Pros and Cons: Experiments with AI-Driven Development and Claude Code

I’ve been experimenting with how I use AI in my development workflow for the last few months. I’ve been using Cursor for a while now, but I finally decided to jump on the Claude Code hype train after hearing the powerful things people on my team were using it for. I’ve been resistant to AI in the past, but I went into Claude with an open mind and decided to try out AI-driven development for the first time.

My Experience with Cursor

My first experience with AI-assisted development was Cursor. I used it for smaller tasks such as writing tests and helping decide how to refactor things. Even for tasks that simple, I constantly fought with it to get it to write code the way I wanted. It would suggest patterns that didn’t match our codebase (or simply weren’t logical at all) or take an approach I’d have to undo and redo. It was frustrating and wasted more time than it saved.

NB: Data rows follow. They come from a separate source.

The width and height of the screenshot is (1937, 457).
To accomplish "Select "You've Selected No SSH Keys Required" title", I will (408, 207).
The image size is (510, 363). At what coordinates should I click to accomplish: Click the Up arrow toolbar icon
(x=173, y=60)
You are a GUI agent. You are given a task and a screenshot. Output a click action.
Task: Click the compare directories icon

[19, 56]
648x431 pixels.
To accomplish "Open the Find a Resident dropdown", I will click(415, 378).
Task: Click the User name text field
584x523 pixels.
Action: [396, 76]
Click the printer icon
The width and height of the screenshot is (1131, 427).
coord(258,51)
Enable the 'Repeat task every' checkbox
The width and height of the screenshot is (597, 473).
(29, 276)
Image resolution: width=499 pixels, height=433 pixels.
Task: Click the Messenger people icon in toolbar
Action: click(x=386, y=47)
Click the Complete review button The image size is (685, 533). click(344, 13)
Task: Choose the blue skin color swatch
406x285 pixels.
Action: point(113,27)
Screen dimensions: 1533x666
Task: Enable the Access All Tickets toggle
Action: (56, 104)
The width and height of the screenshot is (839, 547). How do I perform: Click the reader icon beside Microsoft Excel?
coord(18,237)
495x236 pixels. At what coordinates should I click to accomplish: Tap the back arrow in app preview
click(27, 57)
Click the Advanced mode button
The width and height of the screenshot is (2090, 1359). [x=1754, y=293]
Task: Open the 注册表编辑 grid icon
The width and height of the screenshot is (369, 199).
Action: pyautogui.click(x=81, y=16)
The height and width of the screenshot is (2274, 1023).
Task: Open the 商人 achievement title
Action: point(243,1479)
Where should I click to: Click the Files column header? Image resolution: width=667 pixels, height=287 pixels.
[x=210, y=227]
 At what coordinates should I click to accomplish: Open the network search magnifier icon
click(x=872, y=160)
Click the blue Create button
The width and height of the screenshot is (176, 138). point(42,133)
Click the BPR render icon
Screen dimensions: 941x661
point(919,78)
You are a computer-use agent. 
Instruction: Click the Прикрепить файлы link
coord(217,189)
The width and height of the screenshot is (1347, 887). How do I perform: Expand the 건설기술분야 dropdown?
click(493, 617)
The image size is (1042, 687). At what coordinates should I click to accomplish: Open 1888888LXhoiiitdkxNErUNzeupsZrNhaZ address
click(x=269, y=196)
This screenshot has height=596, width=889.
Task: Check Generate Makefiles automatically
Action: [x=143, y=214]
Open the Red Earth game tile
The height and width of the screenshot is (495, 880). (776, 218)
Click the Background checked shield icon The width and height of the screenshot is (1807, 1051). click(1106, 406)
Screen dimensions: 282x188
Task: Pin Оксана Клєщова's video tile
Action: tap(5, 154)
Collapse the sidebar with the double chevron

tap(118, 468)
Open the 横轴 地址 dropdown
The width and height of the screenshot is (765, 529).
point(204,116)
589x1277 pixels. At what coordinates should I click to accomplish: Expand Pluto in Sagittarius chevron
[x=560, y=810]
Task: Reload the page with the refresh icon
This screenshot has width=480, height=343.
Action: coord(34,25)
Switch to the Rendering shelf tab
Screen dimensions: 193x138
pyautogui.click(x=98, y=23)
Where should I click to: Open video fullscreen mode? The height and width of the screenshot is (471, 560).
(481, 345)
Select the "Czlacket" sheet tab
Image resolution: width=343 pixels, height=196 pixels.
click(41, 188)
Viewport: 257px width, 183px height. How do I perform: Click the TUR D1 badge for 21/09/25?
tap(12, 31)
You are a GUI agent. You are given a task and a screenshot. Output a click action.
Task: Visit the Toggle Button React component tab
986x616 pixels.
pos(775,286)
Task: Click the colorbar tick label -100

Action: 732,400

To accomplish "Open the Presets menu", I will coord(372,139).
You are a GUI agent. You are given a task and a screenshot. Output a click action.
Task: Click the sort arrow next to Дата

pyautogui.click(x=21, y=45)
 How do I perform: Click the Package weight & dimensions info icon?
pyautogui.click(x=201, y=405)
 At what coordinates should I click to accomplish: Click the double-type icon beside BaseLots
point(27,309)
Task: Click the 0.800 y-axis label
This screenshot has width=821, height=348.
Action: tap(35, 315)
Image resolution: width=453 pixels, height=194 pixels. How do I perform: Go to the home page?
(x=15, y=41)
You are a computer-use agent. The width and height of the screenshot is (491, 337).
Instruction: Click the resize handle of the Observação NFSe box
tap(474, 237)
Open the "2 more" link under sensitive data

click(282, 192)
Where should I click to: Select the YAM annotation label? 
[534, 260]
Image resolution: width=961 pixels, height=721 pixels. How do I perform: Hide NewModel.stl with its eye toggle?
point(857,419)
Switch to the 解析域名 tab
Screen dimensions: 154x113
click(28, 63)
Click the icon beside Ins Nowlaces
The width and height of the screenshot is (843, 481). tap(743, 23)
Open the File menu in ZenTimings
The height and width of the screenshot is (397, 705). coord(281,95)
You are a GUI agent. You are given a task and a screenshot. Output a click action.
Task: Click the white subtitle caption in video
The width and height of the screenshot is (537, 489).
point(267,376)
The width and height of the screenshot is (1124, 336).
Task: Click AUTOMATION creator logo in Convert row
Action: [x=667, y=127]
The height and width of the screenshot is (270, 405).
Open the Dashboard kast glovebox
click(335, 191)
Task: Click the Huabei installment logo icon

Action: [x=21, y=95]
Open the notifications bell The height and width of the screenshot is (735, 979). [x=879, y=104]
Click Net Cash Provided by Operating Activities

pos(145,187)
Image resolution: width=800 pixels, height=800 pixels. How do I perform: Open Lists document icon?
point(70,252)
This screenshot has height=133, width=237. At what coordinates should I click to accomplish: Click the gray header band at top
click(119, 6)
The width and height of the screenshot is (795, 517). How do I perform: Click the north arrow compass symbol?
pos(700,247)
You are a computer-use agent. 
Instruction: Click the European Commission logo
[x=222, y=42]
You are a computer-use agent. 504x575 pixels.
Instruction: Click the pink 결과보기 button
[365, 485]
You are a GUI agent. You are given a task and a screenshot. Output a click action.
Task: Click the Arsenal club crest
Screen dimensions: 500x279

I kept at it for a while, but the experience left me skeptical about how much AI tooling could actually help in a real development workflow.

Trying Claude Code End-to-End

Eventually, I downloaded Claude Code and decided to try something more ambitious. Instead of small tasks, I wanted to see if it could help me build an entire feature end-to-end.

Starting with a Plan

I spent time digging through my codebase with Cursor (before I installed Claude) and wrote up a detailed technical document that I felt pretty confident about. Then I gave that plan to Claude Code and asked it to break the work down into reasonable, bite-sized chunks, pausing between each one to let me review.

The results surprised me. Claude broke the implementation into logical pieces and wrote code that matched the patterns already in the codebase. Besides minor code style preferences, the code it produced was basically what I would have written myself. When I pointed it toward specific services whose style I preferred, it picked up on those patterns quickly.

Pushing Back Instead of Saying Yes

At one point, I suggested a different approach for part of the implementation. When prompting AI for an idea I have but am not 100% sure of, I always add something like, “What do you think of this approach?” or, “Do you think there is a better way to do this?” Cursor would usually ignore this prompt and go along with whatever I suggested with no thought. Claude actually pushed back and explained why its approach was better. The reasoning was detailed, made good points in favor of its own approach, and felt more like working with a seasoned teammate than an annoying yes-man.

The feature was semi-complex, and the code worked without issues. Much of the ease I had with this experiment came from starting with a detailed implementation plan (down to what functions I wanted to call, but this could’ve been overboard). Even so, I never had to argue with it back and forth the way I did with Cursor. It just wrote good, clean code, exactly how I would have done it myself.

The Part I Didn’t Expect

Here’s the thing I wasn’t prepared for: it was kind of boring.

Most of my time went to clicking through and approving code. Occasionally, I’d give input on style, but since the output was mostly right, I didn’t have much to say. I was reviewing instead of building, and the distinction matters more than I thought it would.

When the story was done, I didn’t feel any sense of accomplishment. Even on simple tasks, I normally enjoy the process of writing code and solving problems. That was gone. I was faster, sure, but faster at what? Approving someone else’s work?

What’s Next

I think there’s a better workflow out there, but I haven’t found it yet. Maybe the move is to split up the work — hand off the parts I don’t want to implement and write the interesting pieces myself. Or maybe I write the code and use Claude to review it. I’m not sure.

What I do know is that sitting there reviewing Claude’s output felt like a waste of time, even though it was objectively saving me time. That’s a strange tension, and a lot of developers are going to run into it as these tools get better.

I’m still figuring this out. But if you’re using AI tools and something feels off about the workflow, you’re probably not alone.